[Data records Boundary: Start]

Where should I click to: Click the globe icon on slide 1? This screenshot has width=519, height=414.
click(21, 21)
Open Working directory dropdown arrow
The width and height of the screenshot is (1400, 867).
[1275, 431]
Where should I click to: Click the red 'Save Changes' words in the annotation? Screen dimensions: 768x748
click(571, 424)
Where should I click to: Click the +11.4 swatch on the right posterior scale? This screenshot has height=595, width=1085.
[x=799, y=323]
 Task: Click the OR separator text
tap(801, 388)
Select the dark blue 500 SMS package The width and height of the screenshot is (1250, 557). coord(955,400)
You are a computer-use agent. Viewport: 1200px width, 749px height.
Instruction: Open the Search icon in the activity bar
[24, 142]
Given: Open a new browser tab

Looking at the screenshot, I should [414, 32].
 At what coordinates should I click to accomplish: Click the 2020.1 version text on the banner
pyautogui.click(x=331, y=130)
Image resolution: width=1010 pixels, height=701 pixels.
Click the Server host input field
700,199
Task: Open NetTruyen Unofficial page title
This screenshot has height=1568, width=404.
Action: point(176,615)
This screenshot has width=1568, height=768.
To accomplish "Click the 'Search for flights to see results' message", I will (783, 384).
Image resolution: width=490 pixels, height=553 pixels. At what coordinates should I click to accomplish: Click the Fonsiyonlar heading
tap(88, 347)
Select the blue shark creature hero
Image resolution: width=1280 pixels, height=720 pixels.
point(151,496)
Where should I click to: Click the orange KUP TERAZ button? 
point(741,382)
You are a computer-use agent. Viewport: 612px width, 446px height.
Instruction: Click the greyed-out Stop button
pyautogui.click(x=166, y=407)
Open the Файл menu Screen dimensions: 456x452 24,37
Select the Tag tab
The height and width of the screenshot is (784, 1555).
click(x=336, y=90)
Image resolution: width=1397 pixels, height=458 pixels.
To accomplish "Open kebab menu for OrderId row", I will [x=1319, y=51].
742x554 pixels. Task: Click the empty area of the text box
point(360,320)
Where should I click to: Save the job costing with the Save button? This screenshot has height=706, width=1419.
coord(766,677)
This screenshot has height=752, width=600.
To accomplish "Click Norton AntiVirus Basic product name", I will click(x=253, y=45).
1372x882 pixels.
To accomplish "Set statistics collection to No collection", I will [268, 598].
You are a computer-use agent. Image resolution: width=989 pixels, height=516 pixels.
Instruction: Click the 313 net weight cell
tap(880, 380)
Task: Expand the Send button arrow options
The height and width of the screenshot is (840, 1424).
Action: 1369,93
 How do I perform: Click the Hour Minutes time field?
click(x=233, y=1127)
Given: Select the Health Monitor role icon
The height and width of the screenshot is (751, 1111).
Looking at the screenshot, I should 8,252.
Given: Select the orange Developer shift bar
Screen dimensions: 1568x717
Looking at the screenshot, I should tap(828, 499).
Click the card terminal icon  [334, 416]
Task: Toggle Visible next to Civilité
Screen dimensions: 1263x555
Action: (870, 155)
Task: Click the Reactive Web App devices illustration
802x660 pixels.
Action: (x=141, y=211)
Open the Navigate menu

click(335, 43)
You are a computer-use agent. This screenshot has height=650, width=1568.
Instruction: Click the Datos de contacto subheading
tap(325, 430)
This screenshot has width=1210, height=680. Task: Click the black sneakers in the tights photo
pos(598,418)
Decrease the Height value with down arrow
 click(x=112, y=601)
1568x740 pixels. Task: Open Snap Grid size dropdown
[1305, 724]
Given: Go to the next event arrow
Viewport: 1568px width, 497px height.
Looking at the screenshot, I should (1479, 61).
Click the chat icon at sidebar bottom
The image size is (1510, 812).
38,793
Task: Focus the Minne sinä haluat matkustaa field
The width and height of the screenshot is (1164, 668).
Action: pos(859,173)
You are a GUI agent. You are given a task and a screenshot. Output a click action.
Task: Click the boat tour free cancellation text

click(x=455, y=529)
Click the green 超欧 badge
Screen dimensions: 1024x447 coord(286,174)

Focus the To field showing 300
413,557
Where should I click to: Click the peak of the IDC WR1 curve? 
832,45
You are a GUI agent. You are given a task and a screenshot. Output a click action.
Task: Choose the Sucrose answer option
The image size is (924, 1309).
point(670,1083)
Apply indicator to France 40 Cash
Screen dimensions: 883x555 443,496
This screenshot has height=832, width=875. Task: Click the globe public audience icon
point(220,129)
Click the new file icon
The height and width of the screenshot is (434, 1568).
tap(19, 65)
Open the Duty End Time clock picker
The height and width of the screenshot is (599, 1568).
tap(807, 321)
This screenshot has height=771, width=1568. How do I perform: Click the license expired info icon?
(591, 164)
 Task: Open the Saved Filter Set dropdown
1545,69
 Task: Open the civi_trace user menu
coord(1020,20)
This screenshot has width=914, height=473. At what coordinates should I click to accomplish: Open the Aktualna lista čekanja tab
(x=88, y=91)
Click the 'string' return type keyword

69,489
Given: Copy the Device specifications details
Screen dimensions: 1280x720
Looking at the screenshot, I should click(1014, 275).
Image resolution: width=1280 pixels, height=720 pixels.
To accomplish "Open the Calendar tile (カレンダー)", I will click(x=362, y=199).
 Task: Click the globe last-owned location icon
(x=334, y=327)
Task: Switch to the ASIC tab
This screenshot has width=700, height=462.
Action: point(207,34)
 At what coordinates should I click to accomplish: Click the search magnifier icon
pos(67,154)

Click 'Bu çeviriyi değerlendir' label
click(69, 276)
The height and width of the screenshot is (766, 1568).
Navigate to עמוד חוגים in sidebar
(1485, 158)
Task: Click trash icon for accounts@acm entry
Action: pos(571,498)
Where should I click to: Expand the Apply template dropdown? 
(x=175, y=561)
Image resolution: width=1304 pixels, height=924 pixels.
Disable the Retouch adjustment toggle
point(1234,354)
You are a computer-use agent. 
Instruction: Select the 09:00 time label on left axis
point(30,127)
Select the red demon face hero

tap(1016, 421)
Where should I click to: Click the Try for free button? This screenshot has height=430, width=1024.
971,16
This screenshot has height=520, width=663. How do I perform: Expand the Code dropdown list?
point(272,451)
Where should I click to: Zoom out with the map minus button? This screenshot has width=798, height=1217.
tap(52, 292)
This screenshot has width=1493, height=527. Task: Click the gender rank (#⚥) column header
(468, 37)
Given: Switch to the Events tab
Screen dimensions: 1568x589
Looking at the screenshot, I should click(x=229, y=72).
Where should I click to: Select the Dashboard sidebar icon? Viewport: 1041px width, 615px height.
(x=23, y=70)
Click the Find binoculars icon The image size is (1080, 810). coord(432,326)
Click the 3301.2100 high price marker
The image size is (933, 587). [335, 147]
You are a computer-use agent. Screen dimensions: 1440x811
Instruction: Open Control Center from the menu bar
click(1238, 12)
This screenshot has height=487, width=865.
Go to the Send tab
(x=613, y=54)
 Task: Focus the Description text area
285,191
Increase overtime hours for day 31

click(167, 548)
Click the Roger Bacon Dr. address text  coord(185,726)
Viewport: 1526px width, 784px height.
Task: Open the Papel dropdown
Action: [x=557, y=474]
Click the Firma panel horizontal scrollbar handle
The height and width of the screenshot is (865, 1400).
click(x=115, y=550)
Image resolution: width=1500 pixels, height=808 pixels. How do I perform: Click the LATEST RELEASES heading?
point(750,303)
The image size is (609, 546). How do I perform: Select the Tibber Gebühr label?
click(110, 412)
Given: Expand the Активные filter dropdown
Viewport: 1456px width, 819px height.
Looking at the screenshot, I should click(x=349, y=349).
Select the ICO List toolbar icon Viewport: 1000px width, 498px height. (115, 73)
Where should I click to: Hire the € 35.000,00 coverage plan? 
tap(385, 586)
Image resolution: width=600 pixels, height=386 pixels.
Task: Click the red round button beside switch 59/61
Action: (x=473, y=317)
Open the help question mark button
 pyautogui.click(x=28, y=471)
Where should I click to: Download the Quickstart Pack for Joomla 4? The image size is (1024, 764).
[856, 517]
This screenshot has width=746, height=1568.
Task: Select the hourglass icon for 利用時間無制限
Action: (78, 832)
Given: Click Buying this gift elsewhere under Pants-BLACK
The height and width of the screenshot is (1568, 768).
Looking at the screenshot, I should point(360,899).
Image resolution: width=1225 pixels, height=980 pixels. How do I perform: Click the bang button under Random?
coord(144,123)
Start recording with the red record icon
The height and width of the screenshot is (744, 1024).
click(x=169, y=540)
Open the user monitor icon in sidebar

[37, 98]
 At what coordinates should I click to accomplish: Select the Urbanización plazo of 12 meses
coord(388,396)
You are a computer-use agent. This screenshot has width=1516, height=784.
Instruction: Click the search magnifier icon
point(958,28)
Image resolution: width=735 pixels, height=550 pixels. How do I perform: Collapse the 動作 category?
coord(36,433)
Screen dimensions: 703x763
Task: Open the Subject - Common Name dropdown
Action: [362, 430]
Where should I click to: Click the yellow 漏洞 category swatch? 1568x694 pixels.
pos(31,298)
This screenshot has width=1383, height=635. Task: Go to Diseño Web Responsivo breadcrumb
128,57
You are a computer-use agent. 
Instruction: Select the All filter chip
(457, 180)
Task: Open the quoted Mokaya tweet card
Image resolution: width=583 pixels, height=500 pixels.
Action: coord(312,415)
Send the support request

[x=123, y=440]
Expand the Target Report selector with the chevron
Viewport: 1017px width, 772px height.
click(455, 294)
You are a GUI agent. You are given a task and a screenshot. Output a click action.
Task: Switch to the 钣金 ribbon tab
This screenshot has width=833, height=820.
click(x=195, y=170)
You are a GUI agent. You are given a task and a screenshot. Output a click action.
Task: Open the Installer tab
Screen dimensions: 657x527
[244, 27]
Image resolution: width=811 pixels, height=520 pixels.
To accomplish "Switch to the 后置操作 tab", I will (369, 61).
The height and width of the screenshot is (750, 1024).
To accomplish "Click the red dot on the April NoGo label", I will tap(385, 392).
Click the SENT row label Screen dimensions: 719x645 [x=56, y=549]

[Data records Boundary: End]

● **Task requirements**: Scan the records above for the string "computer", and copy every line where it turns up.

● **Task response**:
You are a computer-use agent. Viewport: 1200px width, 749px height.
You are a computer-use agent. Viewport: 612px width, 446px height.
You are a computer-use agent. Image resolution: width=989 pixels, height=516 pixels.
You are a computer-use agent. This screenshot has height=650, width=1568.
You are a computer-use agent. 
You are a computer-use agent. Screen dimensions: 1440x811
You are a computer-use agent. This screenshot has width=1516, height=784.
You are a computer-use agent. 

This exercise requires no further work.